TO DO> Filter the entries down to the lines containing "Compartir", and copy those lines.

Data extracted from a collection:
____

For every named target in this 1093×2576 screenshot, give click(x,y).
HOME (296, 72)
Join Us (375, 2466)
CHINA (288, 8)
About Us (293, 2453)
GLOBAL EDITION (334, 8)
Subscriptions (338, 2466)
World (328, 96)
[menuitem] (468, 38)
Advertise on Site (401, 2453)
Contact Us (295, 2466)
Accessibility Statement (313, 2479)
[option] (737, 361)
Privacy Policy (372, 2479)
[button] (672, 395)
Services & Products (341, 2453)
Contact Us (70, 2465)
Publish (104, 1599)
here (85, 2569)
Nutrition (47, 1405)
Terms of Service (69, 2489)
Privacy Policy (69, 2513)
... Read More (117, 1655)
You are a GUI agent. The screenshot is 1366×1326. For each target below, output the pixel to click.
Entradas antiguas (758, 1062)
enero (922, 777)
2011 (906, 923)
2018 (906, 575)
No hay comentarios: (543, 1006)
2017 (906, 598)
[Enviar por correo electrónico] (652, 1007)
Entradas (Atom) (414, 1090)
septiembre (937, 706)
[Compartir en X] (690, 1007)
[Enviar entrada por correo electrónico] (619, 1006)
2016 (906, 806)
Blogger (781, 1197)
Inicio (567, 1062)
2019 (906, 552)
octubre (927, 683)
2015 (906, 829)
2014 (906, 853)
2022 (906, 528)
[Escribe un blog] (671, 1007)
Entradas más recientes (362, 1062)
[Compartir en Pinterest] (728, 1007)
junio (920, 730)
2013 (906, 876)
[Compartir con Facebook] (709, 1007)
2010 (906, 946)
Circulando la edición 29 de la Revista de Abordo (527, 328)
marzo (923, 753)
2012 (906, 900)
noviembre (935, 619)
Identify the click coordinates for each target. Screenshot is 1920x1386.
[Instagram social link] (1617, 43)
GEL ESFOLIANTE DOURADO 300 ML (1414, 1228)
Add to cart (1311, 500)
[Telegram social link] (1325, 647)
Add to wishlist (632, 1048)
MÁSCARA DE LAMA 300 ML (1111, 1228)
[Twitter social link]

____

RESULT>
[Compartir en X] (690, 1007)
[Compartir en Pinterest] (728, 1007)
[Compartir con Facebook] (709, 1007)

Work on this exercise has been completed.